STJ: protagonismo do juiz na inquirição de testemunhas gera nulidade da instrução
Em julgamento colegiado realizado em 6 de maio de 2026, a Sexta Turma do Superior Tribunal de Justiça (STJ), sob relatoria para acórdão do Ministro Sebastião Reis Júnior, deu parcial provimento ao agravo regimental e ao recurso especial para reconhecer a nulidade dos atos processuais a partir da audiência de instrução. No caso, o colegiado entendeu que a inquirição das testemunhas pelo juiz antes das partes, com perguntas indutivas e direcionamento das respostas, violou o sistema acusatório, o contraditório e a paridade de armas, causando prejuízo à defesa. A decisão determinou o desentranhamento das provas produzidas e a renovação do ato, observando-se o modelo de cross-examination previsto no art. 212 do Código de Processo Penal.

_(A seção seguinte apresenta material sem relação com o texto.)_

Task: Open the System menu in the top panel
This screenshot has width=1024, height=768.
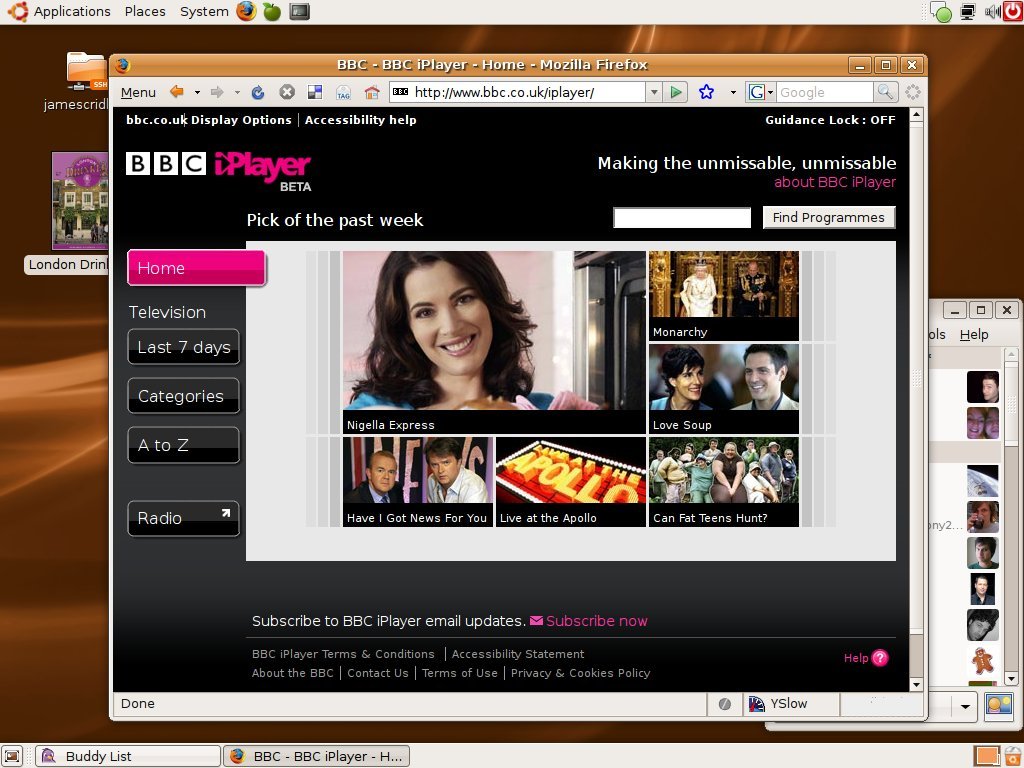Action: point(203,11)
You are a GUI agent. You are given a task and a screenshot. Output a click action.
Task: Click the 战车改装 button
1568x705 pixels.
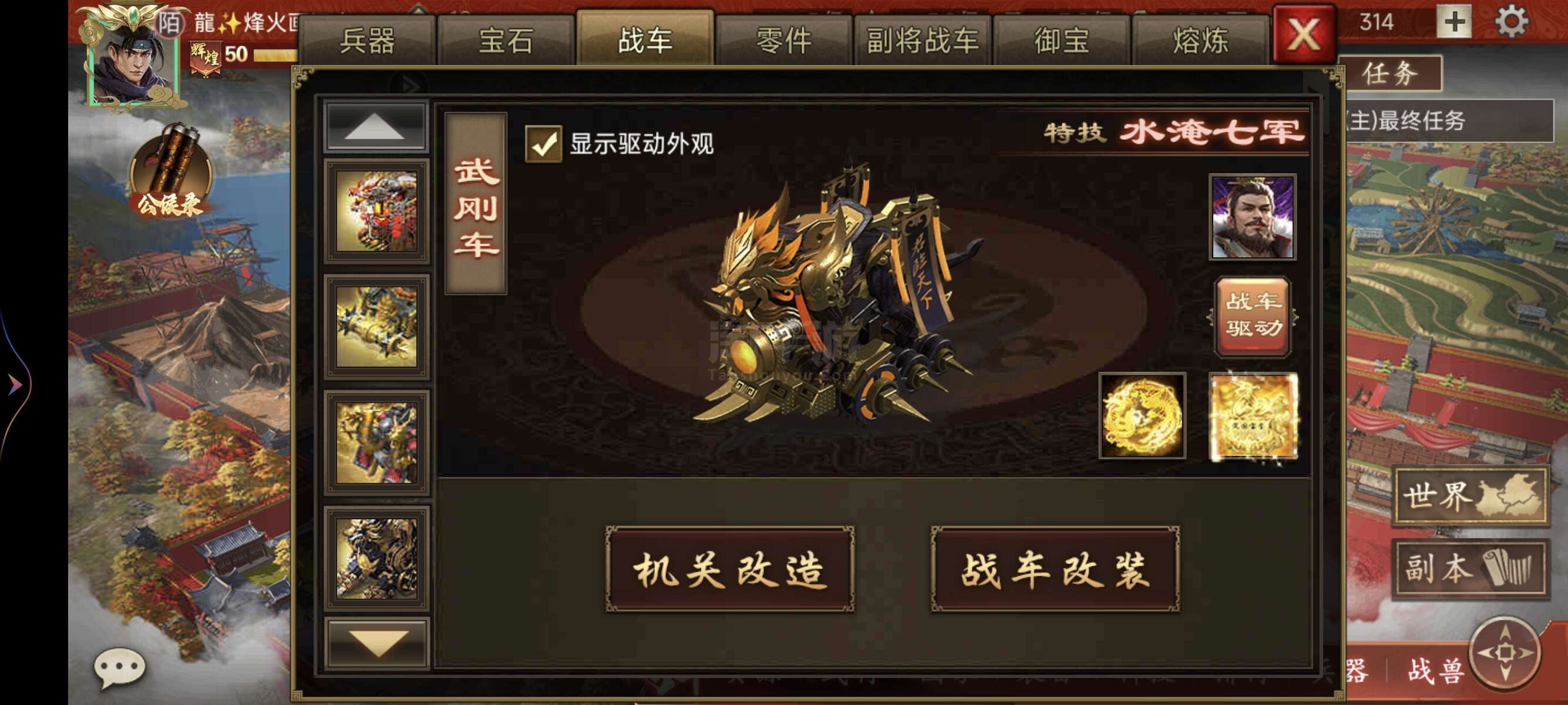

Confira a ementa relacionada:
DIREITO PENAL E PROCESSUAL PENAL. AGRAVO REGIMENTAL EM RECURSO ESPECIAL. SONEGAÇÃO DE ICMS MEDIANTE FRAUDE OU FALSIDADE DOCUMENTAL. NULIDADE DA INQUIRIÇÃO JUDICIAL DE TESTEMUNHAS. VIOLAÇÃO DO SISTEMA ACUSATÓRIO E DO MODELO DE CROSS-EXAMINATION. PROTAGONISMO JUDICIAL NA PRODUÇÃO DA PROVA. PERGUNTAS INDUTIVAS E DIRECIONAMENTO DE RESPOSTAS. PREJUÍZO À DEFESA. QUEBRA DO CONTRADITÓRIO E DA PARIDADE DE ARMAS. NULIDADE DOS ATOS A PARTIR DA AUDIÊNCIA DE INSTRUÇÃO. DESENTRANHAMENTO DAS PROVAS E RENOVAÇÃO DO ATO. 1. O processo penal, de feição acusatória, impede que se sobreponham, em um mesmo sujeito processual, as funções de defender, acusar e julgar. A iniciativa probatória do juiz subsiste, mas deve ser exercida de forma residual, preservando a imparcialidade. 2. O art. 212 do Código de Processo Penal consagra a inquirição direta, atribuindo às partes a formulação das perguntas e reservando ao juiz papel complementar de esclarecimento. A intervenção judicial limita-se a elucidar pontos obscuros, sem substituir os sujeitos processuais, garantindo o contraditório e a imparcialidade. 3. A iniciativa do magistrado em inquirir testemunhas antes das partes configura nulidade relativa, cujo reconhecimento exige prova de prejuízo efetivo. 4. No caso, o prejuízo é manifesto diante do protagonismo judicial na condução da prova oral, com antecipação de conclusões, sugestão de dados e confirmação orientada de elementos extraprocessuais. A condenação, assim, apoia-se em provas não produzidas sob o crivo de um contraditório equilibrado. 5. Parcial provimento do agravo regimental e do recurso especial. (AgRg no REsp n. 2.164.357/PB, relator Ministro Rogerio Schietti Cruz, relator para acórdão Ministro Sebastião Reis Júnior, Sexta Turma, julgado em 6/5/2026, DJEN de 12/8/2026.)